▶ _EXERCISE DATA_:
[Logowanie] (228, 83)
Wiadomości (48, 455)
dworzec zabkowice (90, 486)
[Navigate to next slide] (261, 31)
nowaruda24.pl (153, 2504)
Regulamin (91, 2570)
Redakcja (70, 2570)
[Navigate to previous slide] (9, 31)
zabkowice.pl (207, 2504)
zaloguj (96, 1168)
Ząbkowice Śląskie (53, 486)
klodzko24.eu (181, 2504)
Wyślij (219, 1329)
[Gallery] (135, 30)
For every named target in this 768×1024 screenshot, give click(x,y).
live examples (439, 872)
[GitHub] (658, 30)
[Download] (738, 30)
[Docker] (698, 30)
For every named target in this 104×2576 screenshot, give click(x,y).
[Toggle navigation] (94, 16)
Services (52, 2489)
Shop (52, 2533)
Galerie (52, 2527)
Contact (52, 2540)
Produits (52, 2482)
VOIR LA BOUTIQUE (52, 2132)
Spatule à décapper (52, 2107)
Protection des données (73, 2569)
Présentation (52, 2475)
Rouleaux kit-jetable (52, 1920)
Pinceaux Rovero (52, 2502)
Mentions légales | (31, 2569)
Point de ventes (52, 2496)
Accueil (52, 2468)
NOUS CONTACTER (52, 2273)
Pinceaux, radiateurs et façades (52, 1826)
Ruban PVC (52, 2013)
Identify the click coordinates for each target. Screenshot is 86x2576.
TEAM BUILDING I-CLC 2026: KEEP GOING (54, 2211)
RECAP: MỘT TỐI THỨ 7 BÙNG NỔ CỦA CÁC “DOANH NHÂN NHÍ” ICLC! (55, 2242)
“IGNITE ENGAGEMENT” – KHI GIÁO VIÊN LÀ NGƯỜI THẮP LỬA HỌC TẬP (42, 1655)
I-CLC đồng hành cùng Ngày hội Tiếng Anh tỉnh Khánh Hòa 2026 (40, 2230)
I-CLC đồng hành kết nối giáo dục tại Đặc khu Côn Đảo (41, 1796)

▶ _TASK PROMPT_: Please state how many lines in the records above hold the word "slide", giving only the number.

▶ _TASK RESPONSE_: 2